The Rolling Stones' Exile on Main Street turns 40
Despite making two attempts to clean up before heading to France, Keith Richards's dependence on heroin set its hooks in deeper than ever before while living and working in Villa Nellcote. While the basement had been transformed into a (semi-) functioning recording studio, the main floor of the house had become a Bacchanalian circus of drugs and sex.
John Lennon -- enduring a methadone treatment of his own -- reportedly passed out in his own vomit at the foot of the grand staircase while visiting that summer. Eric Clapton, Paul McCartney and Ringo Star, along with many others, visited for Jagger's wedding to Bianca in Saint-Tropez -- the celebrations of which raged on for days afterward.

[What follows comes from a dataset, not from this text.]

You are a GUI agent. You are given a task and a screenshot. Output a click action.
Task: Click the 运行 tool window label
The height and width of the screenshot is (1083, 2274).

"I didn't mind it one bit," said Stones saxophone player Bobby Keyes, speaking in a thick Texan drawl. "Didn't mind all the pretty girls out there in the countryside. Yes, sir. South of France, a young man in his twenties, a rock-and-roller, that's a mighty good combination. I tell ya, that's when yer shittin' in tall cotton."

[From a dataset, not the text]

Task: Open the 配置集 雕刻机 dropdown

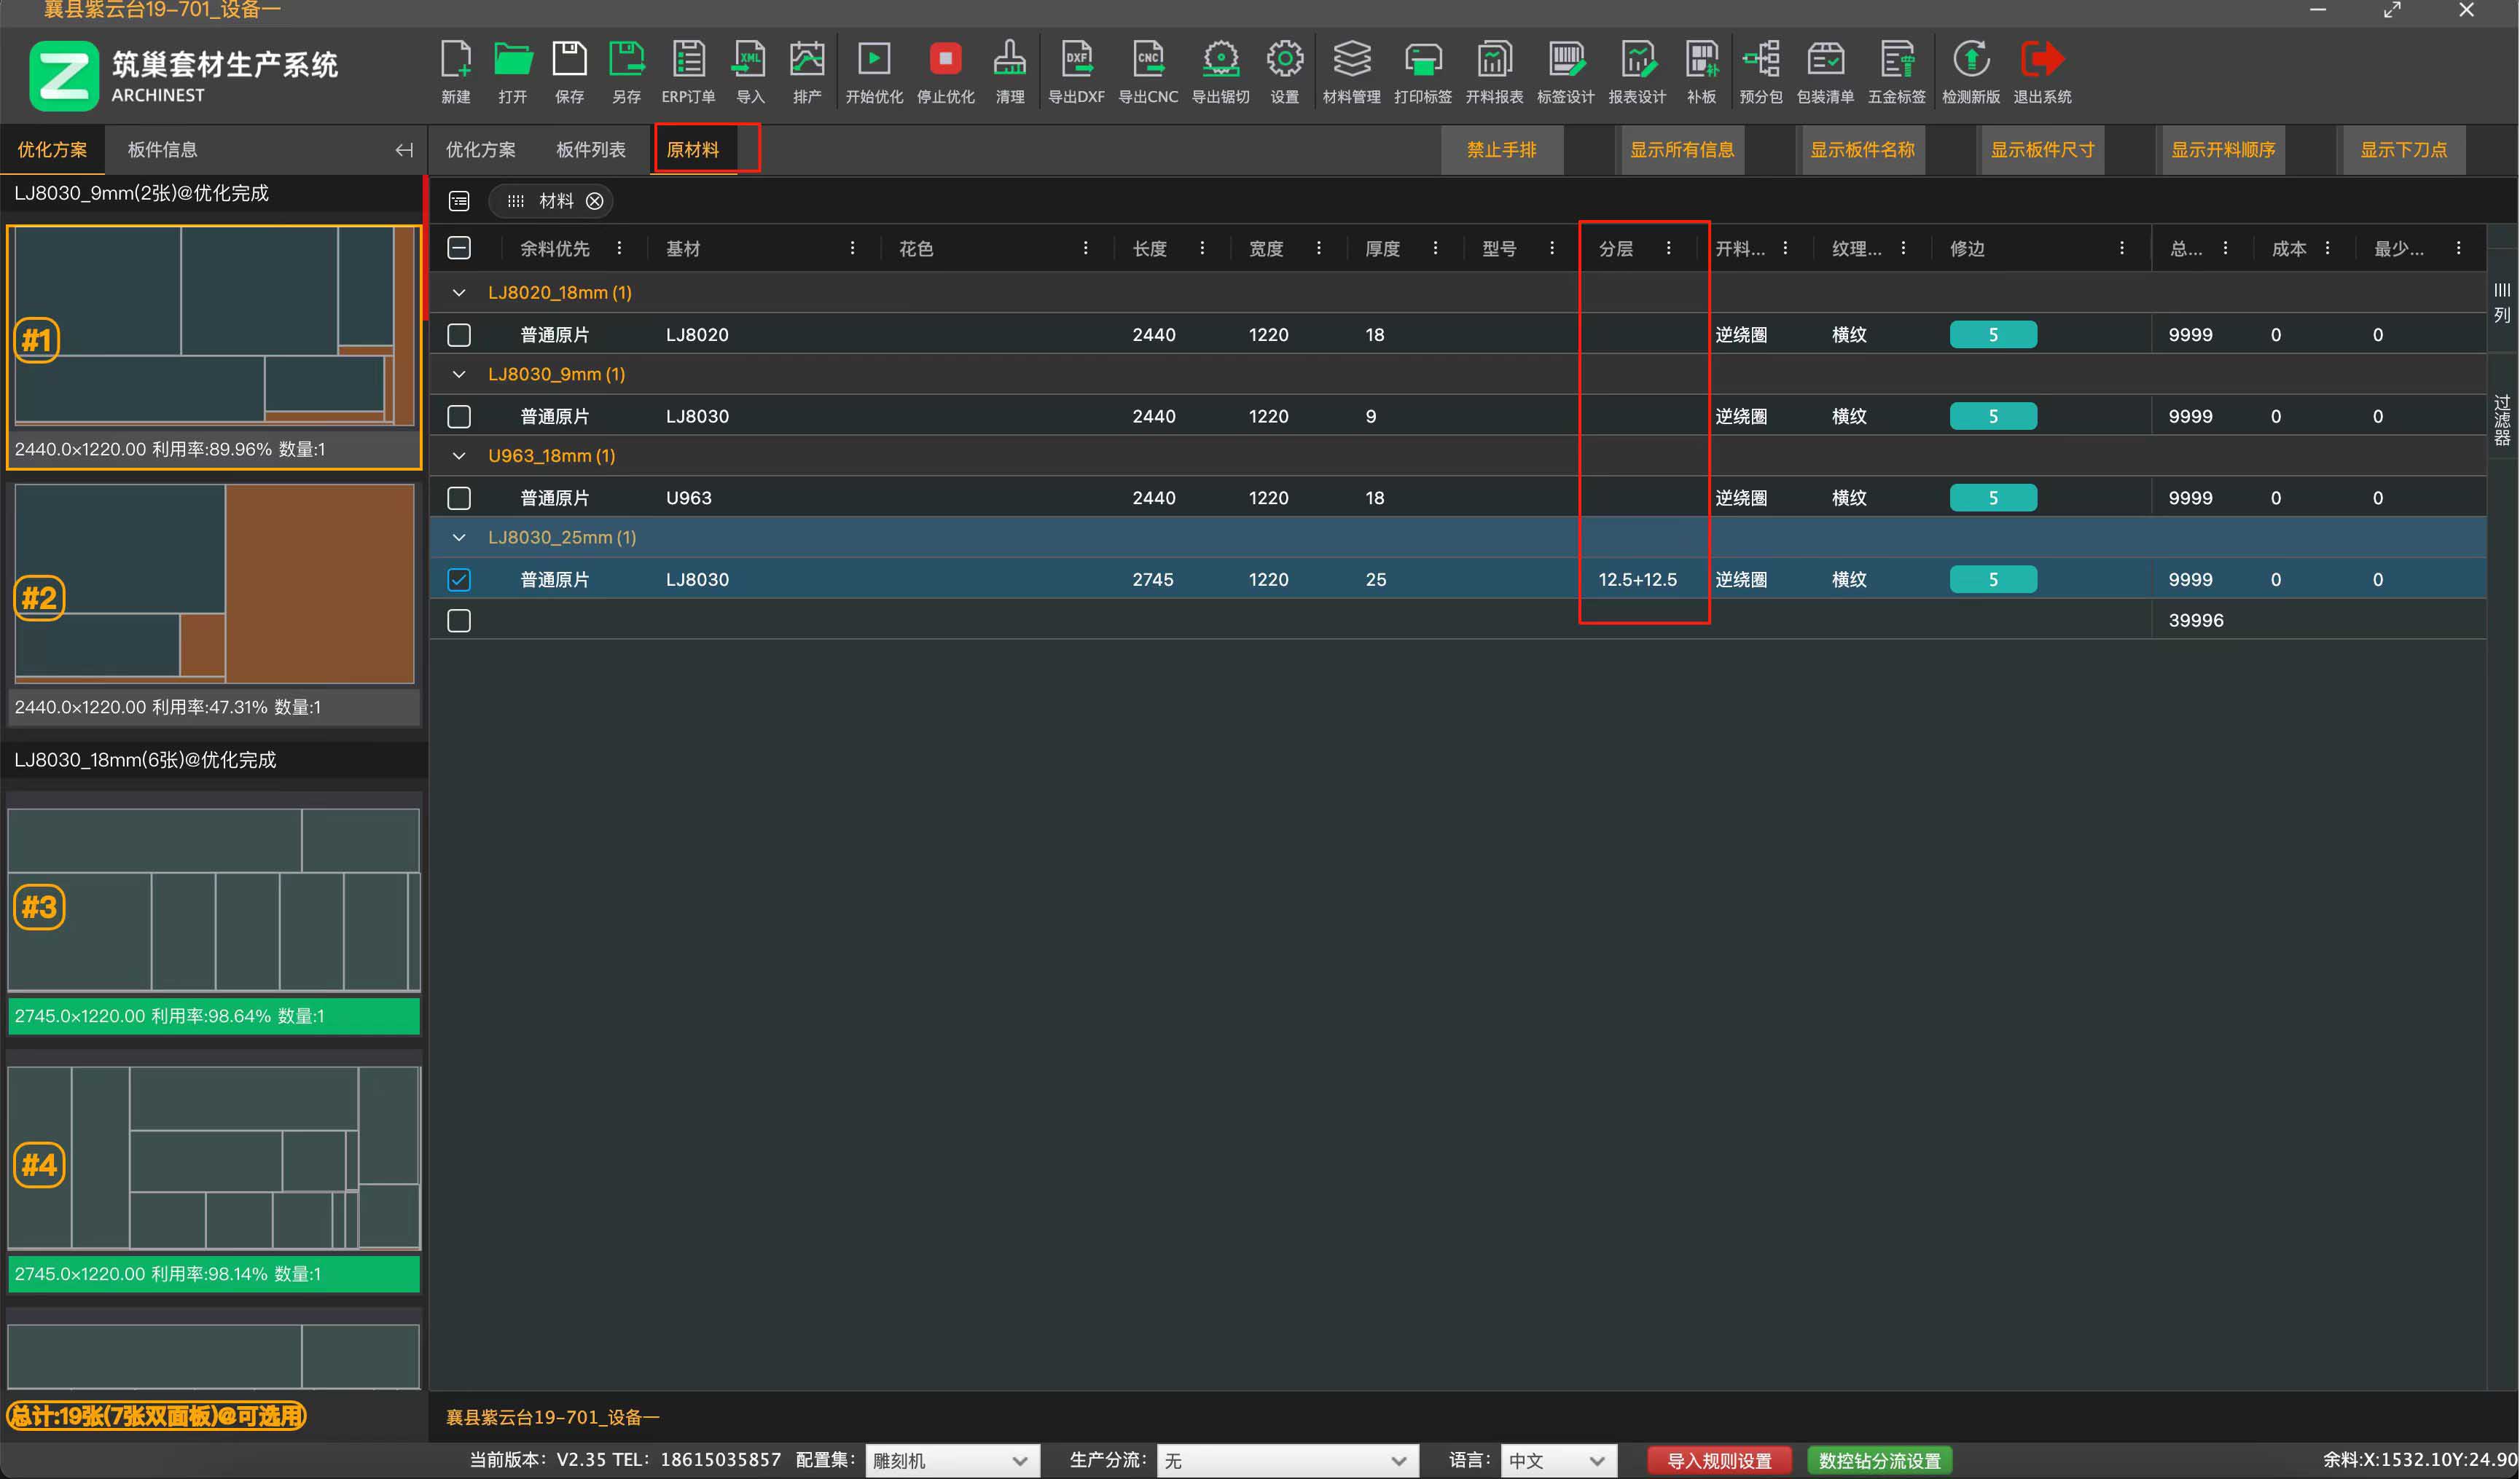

With Marseille's connections on the right, and Italy's Mafia on the left, getting drugs in the South of France was not difficult: Thousands of dollars in heroin flowed out of Nellcote. While social with his booze and pot, Richards was quiet about his heroin use, often telling his bandmates he had to go upstairs to put his son Marlon to bed, then would take hours to return, shooting smack and playing his guitar in the second floor bathroom. All while the crew waited patiently for him to return, all of them too intimidated to go upstairs and check on him.
But Richards's narcotic-zen schedule -- producing only out of inspiration; no use for a clock -- was seemingly necessary for him to get into a space of transcendent creativity. "I never plan anything," Richards says in Stones in Exile. "Which is probably the difference between Mick and myself: Mick needs to know what he's going to do tomorrow. Whereas I'm just happy to wake up and see who's hanging around. Mick's rock; I'm roll."

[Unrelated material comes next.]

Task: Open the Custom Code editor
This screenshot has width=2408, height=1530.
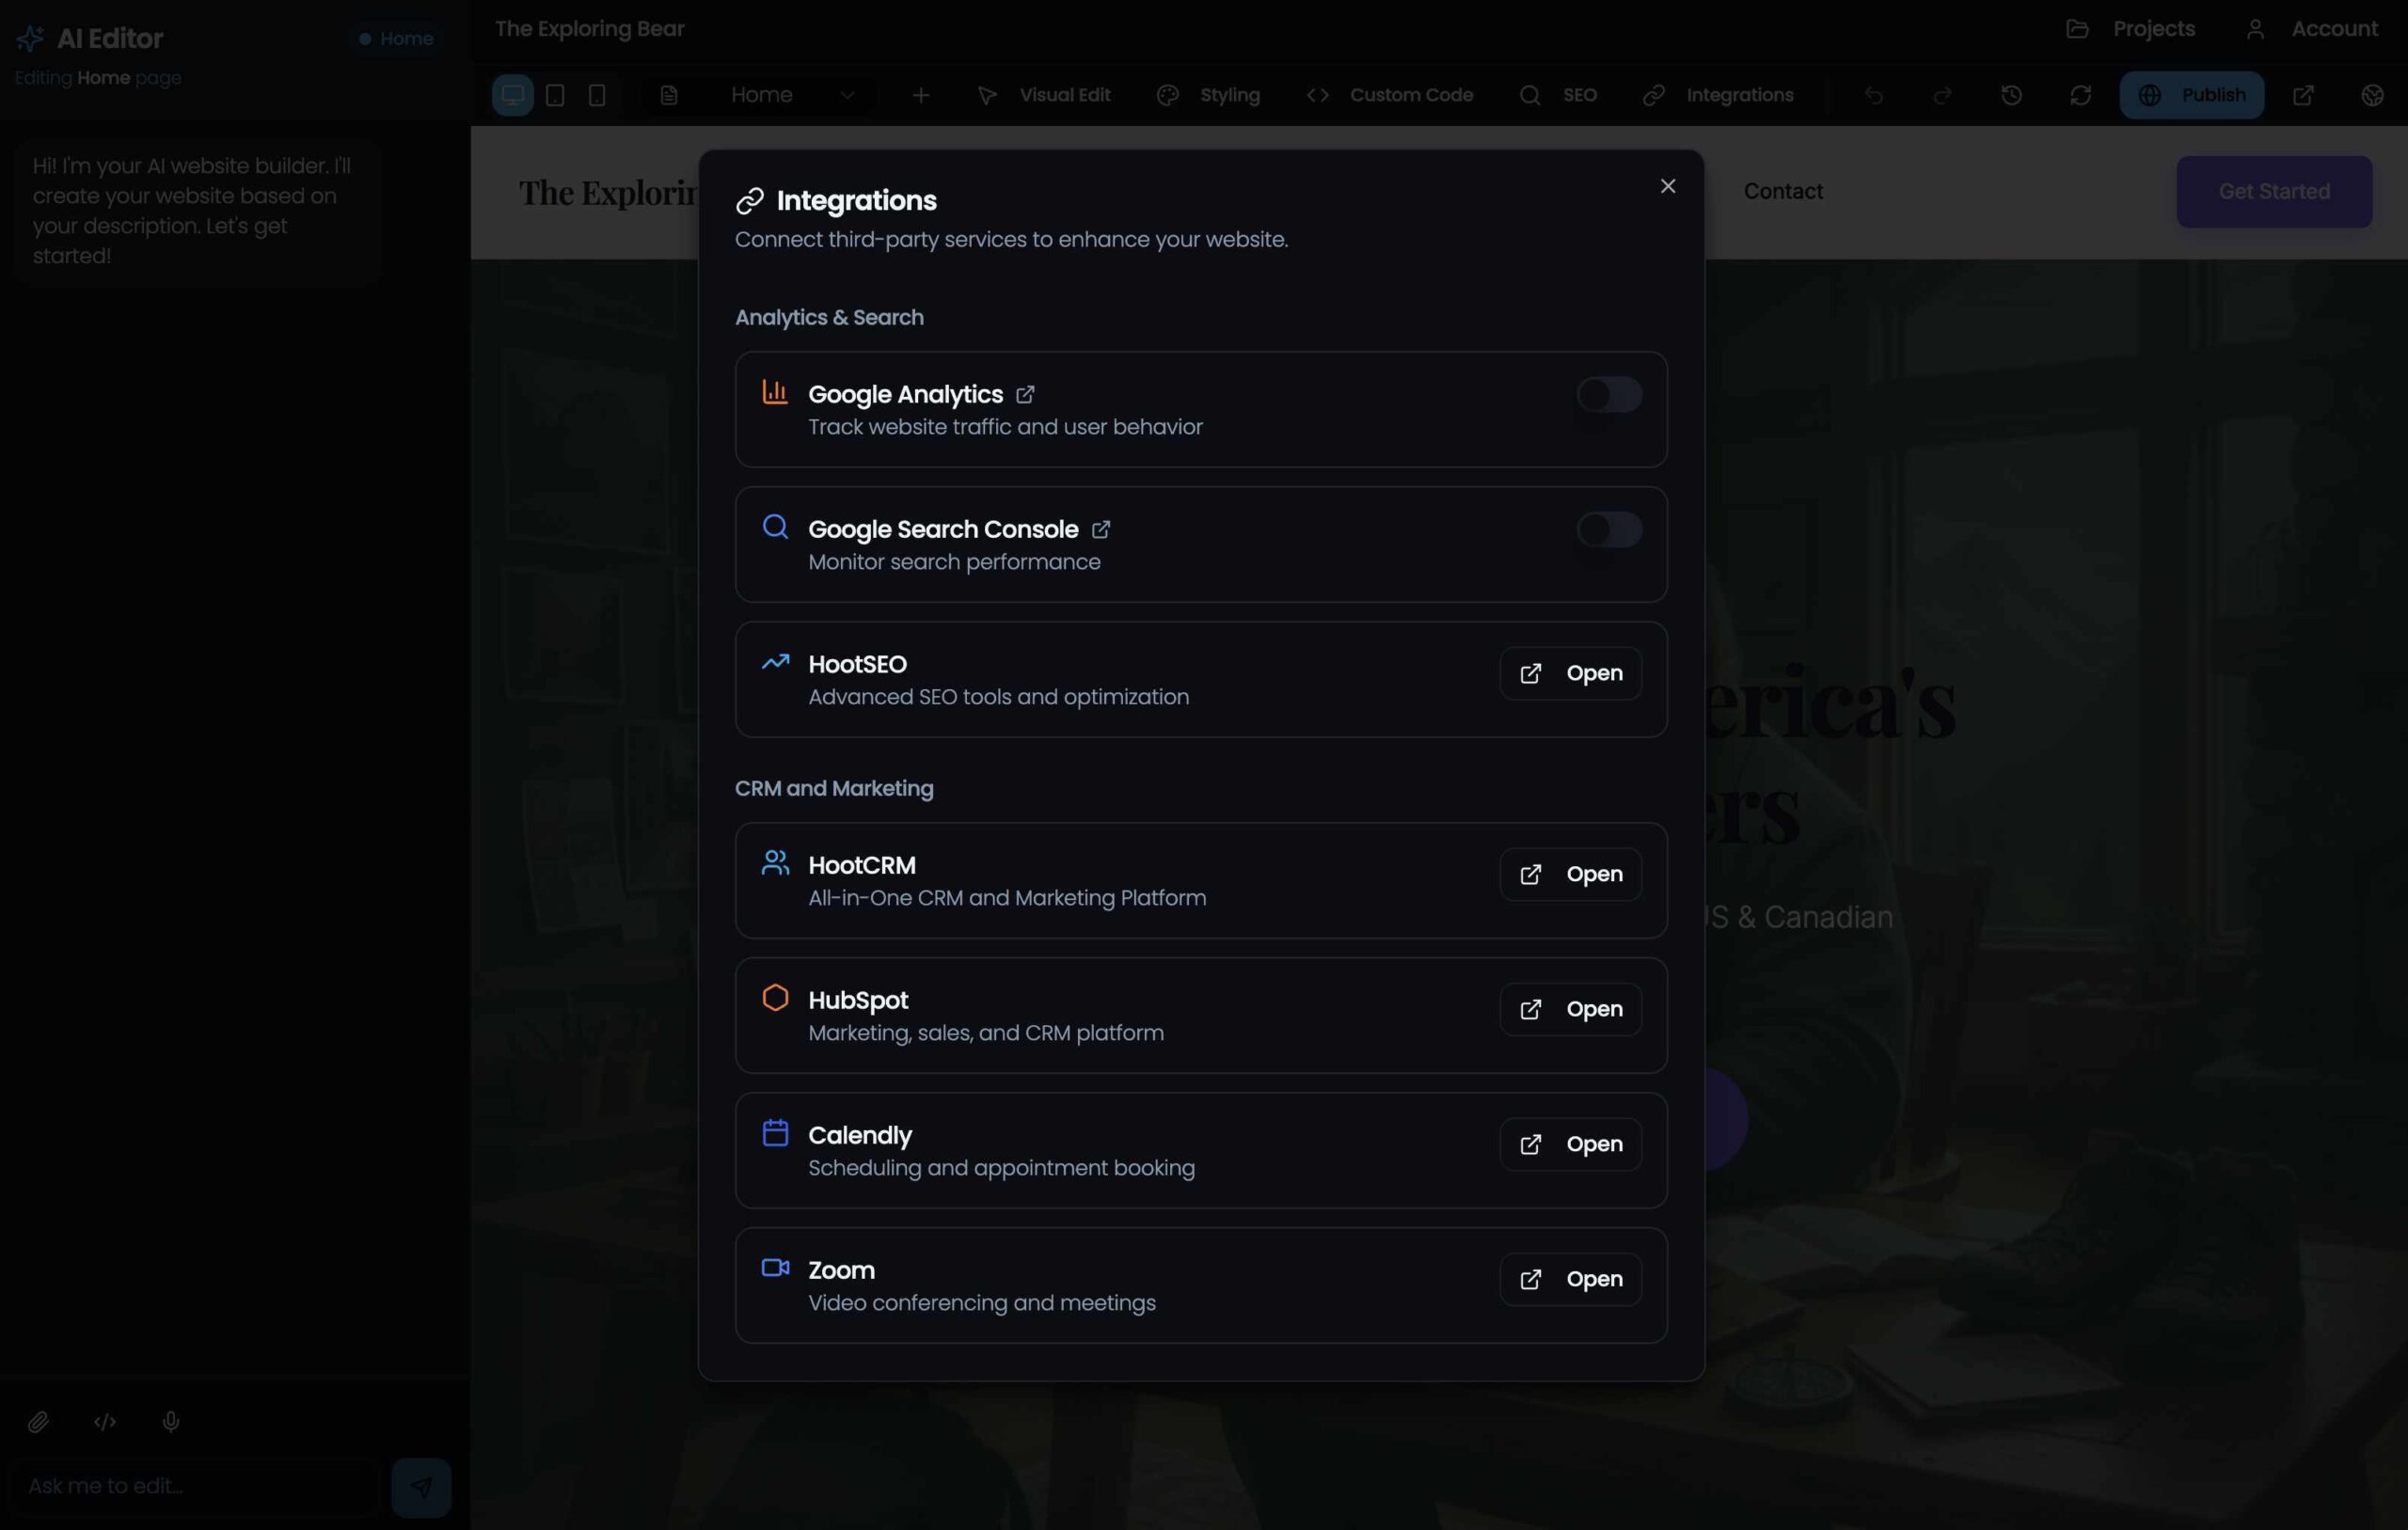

Constantly bickering -- especially when sleeping with one another's girlfriend -- Jagger and Richards were in a state of awkward tension throughout the recording of Exile. "What happens when Michael Philip Jagger, the unquestioned lord of the manor whose droit de seigneur has never before been challenged by anyone, suddenly finds himself a perpetual guest in Keith Richards's palatial mansion by the sea in the south of France?" asks biographer Robert Greenfield in Exile on Main Street: A Season In Hell With the Rolling Stones. "Mick cannot leave. At least not for very long. Whenever he does, work on the new album grinds to a complete halt. But even when Mick is there, there is nothing he can do to make Keith come up with new music to which he can write lyrics."
Though music would be made and lyrics would be written.